━━━ PROVIDED PASSAGE ━━━

RANDOM THOUGHTS #170

Steve Cole's thoughts on military history.
      

1. There is endless debate over who was the greatest general in all of (Earth) history. I have long ago settled on Genghis Khan. He was a national leader (which lets out the likes of Patton, Montgomery, Lee, and Grant) who conquered a vast empire (only Alexander the Great comes close). Genghis made more military innovations than Alexander (who made none other than lengthening the spears his father had issued) and the empire of Genghis survived centuries after his death while Alexander's crumbled within months.
    

2. Who was the greatest general of the Civil War? Well, Grant is a strong candidate. While he was a bloody butcher who just hammered the rebels, but he did display some brilliant leadership at Vicksburg and some dogged defensiveness at Nashville. Mostly what he did was fail to read the memo previous Union generals read, the one that said "When Lee whips you, you're supposed to go home for a few months." Lee is a sentimental favorite and master of defensive warfare, but his ability to maneuver died with Stonewall and his only two offensive operations failed. Sherman has to be considered in that he conducted bold operations over long distances, and fought more than a few major battles to victorious conclusions, and I'd almost consider him over Grant. Thomas is one almost no one remembers, but he may have been the best of the lot.

━━━

## WHAT THE EXERCISE ASKS:
According to the military history thoughts, whom has the writer settled on as the greatest general in all of Earth history?

━━━ EXCERPTED RECORDS ━━━

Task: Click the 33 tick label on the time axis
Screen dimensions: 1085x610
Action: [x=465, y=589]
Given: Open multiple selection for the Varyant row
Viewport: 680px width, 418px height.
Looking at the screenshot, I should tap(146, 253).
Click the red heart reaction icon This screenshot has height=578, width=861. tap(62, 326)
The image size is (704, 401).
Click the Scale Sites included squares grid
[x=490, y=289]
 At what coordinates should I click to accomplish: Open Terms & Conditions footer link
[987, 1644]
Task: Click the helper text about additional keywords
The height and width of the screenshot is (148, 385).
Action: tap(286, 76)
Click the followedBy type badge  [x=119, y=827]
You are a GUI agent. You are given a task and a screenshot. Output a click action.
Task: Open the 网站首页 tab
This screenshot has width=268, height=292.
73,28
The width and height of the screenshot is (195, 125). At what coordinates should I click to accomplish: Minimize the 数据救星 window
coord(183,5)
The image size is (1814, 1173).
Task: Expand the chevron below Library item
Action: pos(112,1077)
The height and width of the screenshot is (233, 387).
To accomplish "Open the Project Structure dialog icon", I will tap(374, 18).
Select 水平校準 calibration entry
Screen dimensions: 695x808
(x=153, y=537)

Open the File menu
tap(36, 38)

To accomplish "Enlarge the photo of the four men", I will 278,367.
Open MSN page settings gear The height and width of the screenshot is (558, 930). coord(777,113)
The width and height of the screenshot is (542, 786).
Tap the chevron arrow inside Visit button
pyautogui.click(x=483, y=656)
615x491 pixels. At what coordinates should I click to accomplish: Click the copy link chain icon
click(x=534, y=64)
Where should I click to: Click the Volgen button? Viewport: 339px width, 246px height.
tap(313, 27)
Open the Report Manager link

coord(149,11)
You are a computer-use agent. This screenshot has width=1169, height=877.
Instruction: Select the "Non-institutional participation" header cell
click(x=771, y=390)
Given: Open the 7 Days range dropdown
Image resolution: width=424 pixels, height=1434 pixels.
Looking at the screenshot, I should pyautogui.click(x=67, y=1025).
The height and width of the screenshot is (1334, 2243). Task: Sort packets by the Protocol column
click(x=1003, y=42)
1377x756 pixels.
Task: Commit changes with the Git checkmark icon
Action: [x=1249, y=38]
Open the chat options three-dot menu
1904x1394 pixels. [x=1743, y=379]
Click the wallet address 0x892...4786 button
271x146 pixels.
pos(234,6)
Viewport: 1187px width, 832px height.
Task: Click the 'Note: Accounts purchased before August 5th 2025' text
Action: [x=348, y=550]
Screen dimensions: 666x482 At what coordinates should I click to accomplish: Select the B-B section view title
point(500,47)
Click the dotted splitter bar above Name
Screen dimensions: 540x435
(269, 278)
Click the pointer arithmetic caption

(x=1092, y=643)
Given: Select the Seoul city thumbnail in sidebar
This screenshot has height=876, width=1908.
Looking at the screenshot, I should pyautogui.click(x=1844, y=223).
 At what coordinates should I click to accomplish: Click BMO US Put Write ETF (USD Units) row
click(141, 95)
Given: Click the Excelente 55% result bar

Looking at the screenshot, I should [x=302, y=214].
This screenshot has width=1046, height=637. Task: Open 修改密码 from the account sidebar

━━━

## WRITTEN SOLUTION:
Genghis Khan